Anweisung 1: Bearbeite in den Datensätzen die Zeilen zwischen der Zeile mit „Given: Click the premium“ und der Zeile mit „tap(570, 205)“, beide eingeschlossen. Ersetze darin „hamburger“ durch „navigation“ und gib nur diese Zeilen ansonsten unverändert wieder.

Ausgewählter Text:
- - -
Für eine Kritik der digitalen Vernunft

Computer und Internet bestimmen zunehmend den Alltag. Hinter den bunten Nutzeroberflächen treiben Algorithmen ihr undurchschaubares Spiel. Deshalb ist es Zeit für eine „Kritik der digitalen Vernunft“, wie sie die Philosophin Sybille Krämer skizziert.

Wir verbinden das Digitale mit Computernutzung und Internet, es erscheint uns so innovativ wie von unaufhaltsamer Wucht: Markenzeichen einer Epoche, welche mit den bedächtigeren Gepflogenheiten der Buchdruckkultur radikal bricht. Doch die Anbindung des Digitalen an Computer und elektronische Vernetzung greift zu kurz. Denn was „digital“ bedeutet, führt zurück zu den Wurzeln unserer wohlvertrauten alphabetischen Literalität.

Sybille Krämer

IFK

Über die Autorin

Sybille Krämer ist Professorin für Philosophie an der Freien Universität Berlin und derzeit Stadt Wien/IFK_Fellow am Internationalen Forschungszentrum Kulturwissenschaften | Kunstuni Linz in Wien.
- - -
Anweisung 2: Kopiere aus dem Text über die digitale Vernunft wortgetreu die Stelle zwischen „Für eine Kritik“ und „Sybille Krämer skizziert.“, beide eingeschlossen.

Datensätze zur Aufgabe:
- - -
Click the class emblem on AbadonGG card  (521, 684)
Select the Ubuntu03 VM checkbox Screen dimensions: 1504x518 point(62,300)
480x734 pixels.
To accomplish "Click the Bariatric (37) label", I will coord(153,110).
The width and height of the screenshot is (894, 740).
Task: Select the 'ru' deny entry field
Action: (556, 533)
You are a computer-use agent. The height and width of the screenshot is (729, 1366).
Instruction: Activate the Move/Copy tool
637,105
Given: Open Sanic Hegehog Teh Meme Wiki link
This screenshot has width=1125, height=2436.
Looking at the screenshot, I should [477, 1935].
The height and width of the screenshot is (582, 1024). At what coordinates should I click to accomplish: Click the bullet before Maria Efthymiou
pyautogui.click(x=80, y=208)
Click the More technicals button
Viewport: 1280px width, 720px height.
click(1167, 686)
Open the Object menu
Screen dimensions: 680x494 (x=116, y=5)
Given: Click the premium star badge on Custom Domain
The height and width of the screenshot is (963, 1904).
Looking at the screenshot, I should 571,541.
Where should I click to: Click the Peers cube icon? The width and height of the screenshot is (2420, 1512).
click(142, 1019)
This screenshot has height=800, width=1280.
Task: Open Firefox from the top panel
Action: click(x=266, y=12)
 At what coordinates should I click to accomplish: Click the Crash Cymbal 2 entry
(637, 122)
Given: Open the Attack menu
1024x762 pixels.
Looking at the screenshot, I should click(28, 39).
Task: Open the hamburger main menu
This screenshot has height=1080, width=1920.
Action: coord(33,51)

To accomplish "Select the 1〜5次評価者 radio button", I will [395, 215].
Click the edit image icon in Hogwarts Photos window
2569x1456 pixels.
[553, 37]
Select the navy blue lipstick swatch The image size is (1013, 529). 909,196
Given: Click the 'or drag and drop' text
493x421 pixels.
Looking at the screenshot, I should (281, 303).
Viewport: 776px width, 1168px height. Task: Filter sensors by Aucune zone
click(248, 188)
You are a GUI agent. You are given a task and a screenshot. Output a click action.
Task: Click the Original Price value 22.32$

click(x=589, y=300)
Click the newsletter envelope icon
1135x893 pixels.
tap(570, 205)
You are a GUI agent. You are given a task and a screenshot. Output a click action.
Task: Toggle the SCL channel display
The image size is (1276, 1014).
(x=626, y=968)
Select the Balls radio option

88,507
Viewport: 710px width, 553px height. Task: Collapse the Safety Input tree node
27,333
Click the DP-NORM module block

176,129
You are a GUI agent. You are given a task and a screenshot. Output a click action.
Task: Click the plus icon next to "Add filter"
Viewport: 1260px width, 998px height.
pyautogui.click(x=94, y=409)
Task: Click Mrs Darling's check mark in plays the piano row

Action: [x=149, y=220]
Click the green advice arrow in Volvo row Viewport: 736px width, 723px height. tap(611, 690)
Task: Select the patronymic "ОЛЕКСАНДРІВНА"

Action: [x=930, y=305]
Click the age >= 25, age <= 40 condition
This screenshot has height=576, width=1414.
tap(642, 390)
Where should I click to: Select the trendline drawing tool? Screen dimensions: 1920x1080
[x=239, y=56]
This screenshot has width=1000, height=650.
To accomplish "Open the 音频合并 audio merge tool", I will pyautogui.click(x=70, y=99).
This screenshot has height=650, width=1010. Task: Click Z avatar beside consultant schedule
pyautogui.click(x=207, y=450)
- - -
Vollständige Antwort 1:
Given: Click the premium star badge on Custom Domain
The height and width of the screenshot is (963, 1904).
Looking at the screenshot, I should 571,541.
Where should I click to: Click the Peers cube icon? The width and height of the screenshot is (2420, 1512).
click(142, 1019)
This screenshot has height=800, width=1280.
Task: Open Firefox from the top panel
Action: click(x=266, y=12)
 At what coordinates should I click to accomplish: Click the Crash Cymbal 2 entry
(637, 122)
Given: Open the Attack menu
1024x762 pixels.
Looking at the screenshot, I should click(28, 39).
Task: Open the navigation main menu
This screenshot has height=1080, width=1920.
Action: coord(33,51)

To accomplish "Select the 1〜5次評価者 radio button", I will [395, 215].
Click the edit image icon in Hogwarts Photos window
2569x1456 pixels.
[553, 37]
Select the navy blue lipstick swatch The image size is (1013, 529). 909,196
Given: Click the 'or drag and drop' text
493x421 pixels.
Looking at the screenshot, I should (281, 303).
Viewport: 776px width, 1168px height. Task: Filter sensors by Aucune zone
click(248, 188)
You are a GUI agent. You are given a task and a screenshot. Output a click action.
Task: Click the Original Price value 22.32$

click(x=589, y=300)
Click the newsletter envelope icon
1135x893 pixels.
tap(570, 205)

Vollständige Antwort 2:
Für eine Kritik der digitalen Vernunft

Computer und Internet bestimmen zunehmend den Alltag. Hinter den bunten Nutzeroberflächen treiben Algorithmen ihr undurchschaubares Spiel. Deshalb ist es Zeit für eine „Kritik der digitalen Vernunft“, wie sie die Philosophin Sybille Krämer skizziert.